Sunday, March 18, 2018

I Have Never Seen A Record Like This

A few days ago, a girl from my high school class came to visit. Well, not just visit. She is going to see her brother and cousin in the US next week and wanted to bring them new information on her parents' families. This was my third inquiry from a high school classmate in the past month.

Her parents were older Holocaust survivors, with all that implies. Her father and his first wife were born in Pohorylce, in the Glinyani district of east Galicia (Tarnopol Province). Her mother was from a small village near Peremyshlyany, only a few miles away. We spent most of our time on her father's family and we found many documents in JRI-Poland, showing a large and heavily endogamous family.

Her father was born in 1900 and most of our searches were concentrated on the late 1890s and the following decade. (The Social Security Death Index has his birth nearly a full year later than the birth record that we found.)

As Galicia researchers know all too well, post-1876 birth records name the mother and her parents and usually the father, but never the father's parents. This makes it much more difficult to determine if, for instance, two males with the same surname are father-son, brothers, or perhaps cousins, uncle-nephew or something else. We do not have this problem with women, at least not to this degree.

In most of the records I have seen, the mother's parents are listed but with only the dominant surname. I have seen exceptions to that in Lwow, where the mother's parents are named, each by full birth name.

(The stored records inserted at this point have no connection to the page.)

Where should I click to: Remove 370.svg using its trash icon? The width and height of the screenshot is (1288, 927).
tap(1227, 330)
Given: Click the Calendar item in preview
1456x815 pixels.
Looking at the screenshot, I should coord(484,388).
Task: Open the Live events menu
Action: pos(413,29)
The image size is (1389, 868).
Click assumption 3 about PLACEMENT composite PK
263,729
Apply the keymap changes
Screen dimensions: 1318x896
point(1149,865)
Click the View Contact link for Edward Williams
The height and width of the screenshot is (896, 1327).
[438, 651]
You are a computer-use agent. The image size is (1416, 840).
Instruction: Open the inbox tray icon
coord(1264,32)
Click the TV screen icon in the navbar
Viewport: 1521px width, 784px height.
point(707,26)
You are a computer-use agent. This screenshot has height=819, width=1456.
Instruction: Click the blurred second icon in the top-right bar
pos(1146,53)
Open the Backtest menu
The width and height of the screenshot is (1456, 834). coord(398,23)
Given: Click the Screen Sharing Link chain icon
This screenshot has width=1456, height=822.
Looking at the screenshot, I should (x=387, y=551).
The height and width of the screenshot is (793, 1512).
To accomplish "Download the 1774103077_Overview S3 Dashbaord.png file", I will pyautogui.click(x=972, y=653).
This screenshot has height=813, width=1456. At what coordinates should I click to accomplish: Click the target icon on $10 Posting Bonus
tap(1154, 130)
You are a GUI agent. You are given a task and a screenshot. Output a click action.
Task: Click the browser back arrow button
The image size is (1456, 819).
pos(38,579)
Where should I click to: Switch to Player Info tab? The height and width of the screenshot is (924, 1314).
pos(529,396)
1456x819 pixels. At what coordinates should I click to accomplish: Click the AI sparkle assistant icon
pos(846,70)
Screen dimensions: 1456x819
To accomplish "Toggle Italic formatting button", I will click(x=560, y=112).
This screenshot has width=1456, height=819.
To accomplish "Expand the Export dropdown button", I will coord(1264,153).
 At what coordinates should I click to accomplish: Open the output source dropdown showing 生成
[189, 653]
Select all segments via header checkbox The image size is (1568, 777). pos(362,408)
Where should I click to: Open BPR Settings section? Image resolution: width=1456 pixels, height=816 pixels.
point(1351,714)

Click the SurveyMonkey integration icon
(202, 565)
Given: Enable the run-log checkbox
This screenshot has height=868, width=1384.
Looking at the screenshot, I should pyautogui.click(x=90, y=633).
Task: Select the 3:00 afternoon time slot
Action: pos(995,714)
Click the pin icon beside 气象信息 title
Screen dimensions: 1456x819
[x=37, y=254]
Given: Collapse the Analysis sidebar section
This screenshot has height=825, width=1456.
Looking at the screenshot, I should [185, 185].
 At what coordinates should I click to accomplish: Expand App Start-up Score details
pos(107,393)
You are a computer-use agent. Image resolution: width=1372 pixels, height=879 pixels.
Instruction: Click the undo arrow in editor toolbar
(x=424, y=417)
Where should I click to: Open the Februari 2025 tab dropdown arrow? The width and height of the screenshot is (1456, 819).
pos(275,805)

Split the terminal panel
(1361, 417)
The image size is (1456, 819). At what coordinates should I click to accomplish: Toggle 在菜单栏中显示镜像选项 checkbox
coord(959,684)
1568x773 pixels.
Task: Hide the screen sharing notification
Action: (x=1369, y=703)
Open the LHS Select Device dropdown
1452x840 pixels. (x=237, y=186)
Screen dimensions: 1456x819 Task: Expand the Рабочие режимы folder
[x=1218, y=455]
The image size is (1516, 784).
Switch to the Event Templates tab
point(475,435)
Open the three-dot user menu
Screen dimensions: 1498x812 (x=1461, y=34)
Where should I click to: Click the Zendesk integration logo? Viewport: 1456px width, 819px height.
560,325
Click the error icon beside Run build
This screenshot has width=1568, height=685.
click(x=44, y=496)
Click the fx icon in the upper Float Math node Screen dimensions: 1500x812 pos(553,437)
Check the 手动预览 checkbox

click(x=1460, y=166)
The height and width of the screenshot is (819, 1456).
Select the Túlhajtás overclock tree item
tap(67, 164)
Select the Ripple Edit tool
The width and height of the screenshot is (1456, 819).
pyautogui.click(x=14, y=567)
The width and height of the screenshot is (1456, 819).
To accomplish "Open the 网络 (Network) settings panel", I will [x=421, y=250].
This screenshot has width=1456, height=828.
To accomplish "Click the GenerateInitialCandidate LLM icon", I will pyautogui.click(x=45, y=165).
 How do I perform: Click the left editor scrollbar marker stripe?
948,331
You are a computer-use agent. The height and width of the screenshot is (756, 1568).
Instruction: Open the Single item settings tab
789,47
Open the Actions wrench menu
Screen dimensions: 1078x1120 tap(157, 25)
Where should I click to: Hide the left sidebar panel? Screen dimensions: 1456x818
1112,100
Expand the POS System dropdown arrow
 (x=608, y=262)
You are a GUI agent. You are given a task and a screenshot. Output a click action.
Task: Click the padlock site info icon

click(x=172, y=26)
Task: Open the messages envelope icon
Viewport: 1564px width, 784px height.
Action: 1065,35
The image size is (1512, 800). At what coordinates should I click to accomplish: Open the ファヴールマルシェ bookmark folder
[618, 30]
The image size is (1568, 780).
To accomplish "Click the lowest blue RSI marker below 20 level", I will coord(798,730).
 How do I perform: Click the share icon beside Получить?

Peretz (aka Piotr) was born on 1891 to Blime Pikholz and Abraham Brandes. Blime's parents are identified as Perec Pikholz and Perl Nagler of Skalat. This is the only record we have which shows Perl's birth surname. Peretz is the only one born in Lwow.

But this is old news.

This week I saw something new.

In going through the JRI-Poland search results, we found the 1901 birth of her father's first cousin Chajm Moshe Baum, a name she knew. His father is Samuel Baum, the brother of her paternal grandmother after whom she herself is named. (Her own father is also Chaim Moshe.) The birth record names young Chajm Moshe's mother as Lea Weiz.

The record names the mother Lea Weiz and the father as Samuel Baum and adds the grandparents Chajm Moses and Fraide Baum. Not Weiz, the mother, but Baum, the father. And this is not an error, for my friend knows her grandmother to be the sister of Samuel Baum and knows her grandmother's parents to be Chaim Moshe and Fraide.

I have no idea why this was recorded like this. It was not like this on the other records we looked at from the same town in the same period. I am not inclined to examine additional records to see whether this is a unique record in that respect - I expect it is not. Why should it be? But then, why should it be at all?

In any case, it is a reminder to all of us to check all the family records, not just the index entries and not just a few representative family records. You never know until you look, what new information appears someplace where it shouldn't be.

Housekeeping notes
Friday morning I posted the following on Facebook.
I awoke this morning to find a notice from Mark Halpern that it is time to do more fundraising for indexing of AGAD records for JRI-Poland.
Even with all my DNA work and blogging, nothing energizes me more than new records from my main towns of interest.
The towns for which I am responsible which have new records are Rozdol, Skalat, Komarno, Skole, Zbarazh and Zalosce. The records include deaths, births and many more marriages than we are used to seeing. The Rozdol records include deaths for 1898-1914, some of which I have been looking forward to for at least fifteen years.

As more modern records become available, the fundraising becomes more difficult because people are less interested in what happened after their own (great-)grandparents left for greener pastures. On the other hand, I have found that the Excel files that donors receive are more important as married daughters bring new surnames into our families.